The probate laws of any state are the statutes that apply to estate matters. If you direct postmortem asset transfers through the terms of a will, the document would be admitted to probate. The executor that you name would act as the administrator, and the court would supervise during the process.
This is the court that would preside over intestate estate cases as well, and the probate court is in charge of guardianship and conservative matters. (A conservator would act as a representative for an incapacitated adult, and a guardian would manage the affairs of a minor.)
Uniform Probate Code (UFC)
At the beginning of the 1960s, the legal community collectively recognized the need for updates to existing probate laws. Each state had its own statutes, and there was a push toward uniformity for the sake of efficiency. Plus, some of the laws were archaic and the process was sometimes ineffective and unnecessarily inefficient.
Work began on the Uniform Probate Code in 1963. Six years later, the first version was released by the Real Property, Probate and Trust Law Section of the American Bar Association in tandem with the National Conference of Commissioners on Uniform State Laws (NCCUSL).
The UPC was updated in 1990 to reflect the current state of affairs. They wanted all 50 states to adopt the Uniform Probate Code, but this goal never came to fruition. Right now, 18 states are using the UPC, but California is not one of them.
Even though most states are not using the code in its entirety, portions of it are widely utilized.
A modern, efficient probate process is a good thing, but there is no getting around the fact that probate creates hassles for the rightful heirs to an estate.
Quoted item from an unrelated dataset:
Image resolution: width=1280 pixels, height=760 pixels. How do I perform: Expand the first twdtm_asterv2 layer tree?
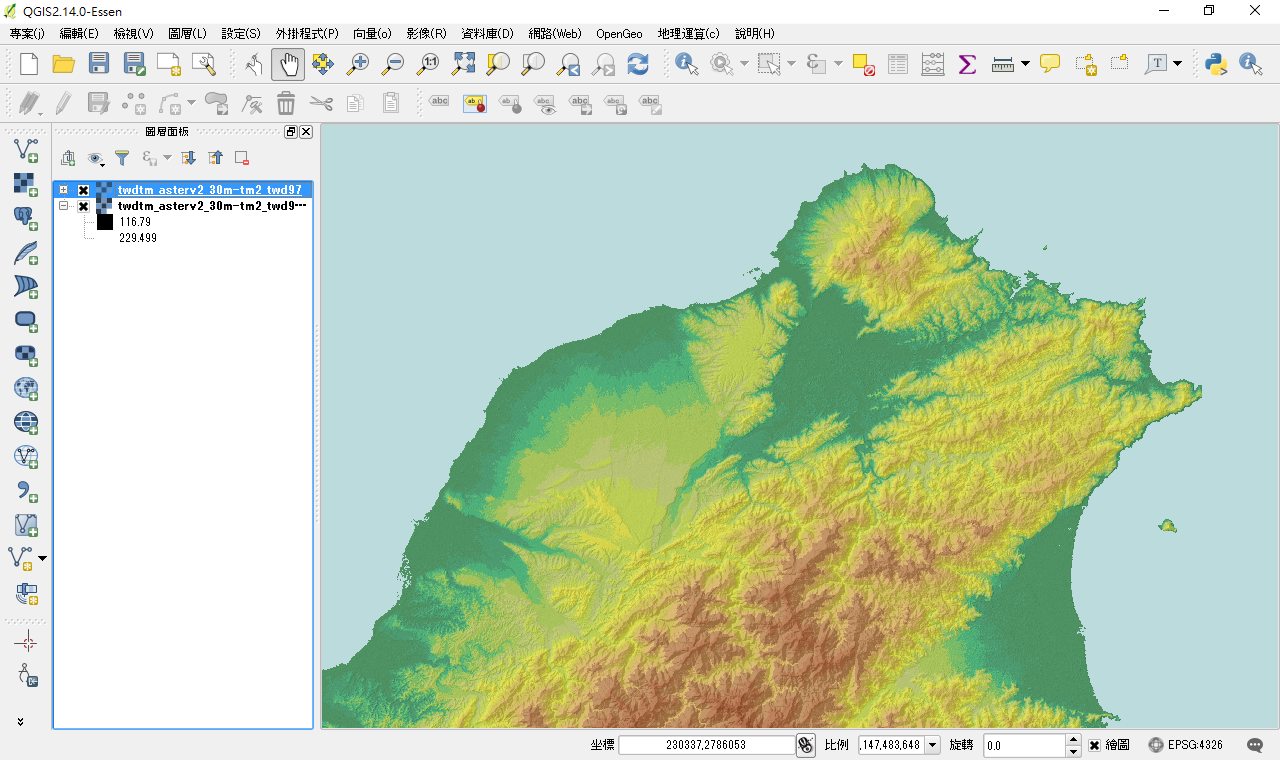pos(64,190)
No inheritances are distributed while the process is underway, and it will take close to a year at minimum in most cases.
There are expenses that add up, including a filing fee, legal and accounting expenses, the executor’s remuneration, and liquidation and accounting charges. These debits reduce the value of the estate before it is distributed to the inheritors.
Probate records are available to the general public, so there is a loss of privacy, and it opens a window of opportunity for disgruntled parties that may want to challenge the terms.
It is possible to plan your state with probate avoidance in mind. The revocable living trust is a very effective and versatile estate planning tool that will facilitate asset transfers outside of probate.
You do not lose any control of the assets while you are living, because you can act as the trustee. Probate avoidance is one of the many benefits, and you can check out this post to learn more about living trusts.
There are other types of asset transfers that are not subject to probate. Life insurance proceeds are transferred from the company to the beneficiary, and the court is not involved.
A payable on death account is a bank or brokerage account with a beneficiary. After the death of the primary account holder, the beneficiary will assume ownership of the account, and this is a probate-free transfer.
You can add a co-owner to the title or deed of your property. This would create the condition of joint tenancy, and it comes with right of survivorship. After the death of one joint tenant, the surviving joint tenant would be the sole owner of the property, and the transfer would not be subject probate.